Novas lutas e estratégias
Apesar da ação da PF e da permanência de Wurch no cargo, algumas ações se colocaram em curso em função da ocupação. O movimento permitiu que no dia 6 de abril fosse lançada em Brasília, na Câmara Federal, a Frente Parlamentar em defesa da Reforma Psiquiátrica e da Luta Antimanicomial. Encabeçada pela deputada federal Erika Kokay (PT-DF), essa frente terá como objetivo criar a Comissão da Verdade da Saúde Mental, que pretende passar a limpo as violações de direitos humanos em manicômios e acionar seus responsáveis.

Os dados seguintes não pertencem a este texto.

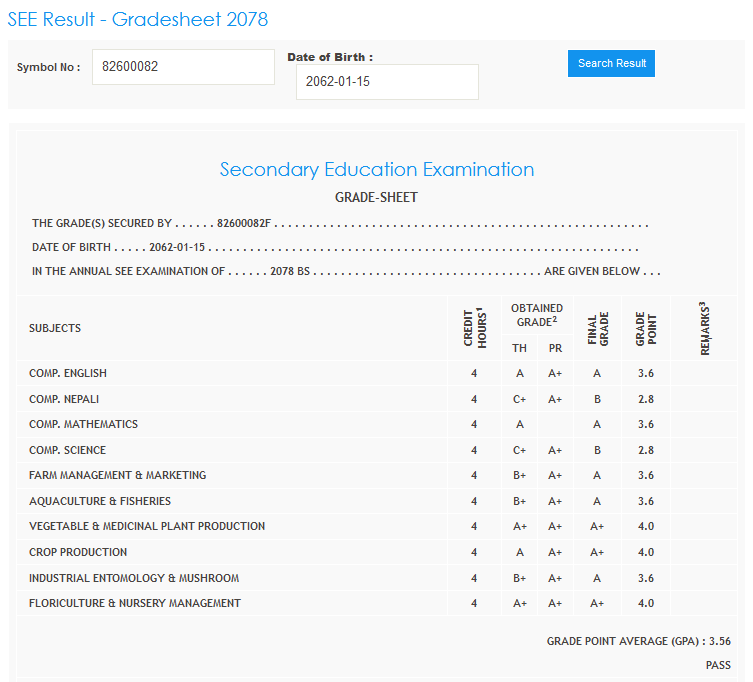This screenshot has height=682, width=753.
Task: Click the Secondary Education Examination heading
Action: click(377, 169)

Além da destituição de Wurch, manifestantes vão continuar pedindo a garantia da continuidade da reforma psiquiátrica, lei vigente no Brasil desde 2001. A reforma representa o fim do modelo baseado na hospitalização. Nela, o manicômio sai do centro da assistência e vira um recurso limitado, só adotado em último caso e por tempo determinado. A lei insere uma série de princípios éticos e de direitos humanos para a saúde mental. Ela regulamenta que a internação involuntária, por exemplo, deve ocorrer sob supervisão do Ministério Público.
Novos atos estão marcados para continuar a pressão para que não haja concessão nos modelos adotados. Em São Paulo, um protesto está previsto para o dia 18 de maio, o Dia Nacional da Luta Antimanicomial. “Nossa pressão será ainda maior sobre as ações do Valencius. Vamos continuar cumprindo um papel fundamental na estratégia de resistência ao manicômio”, diz Ivarlete.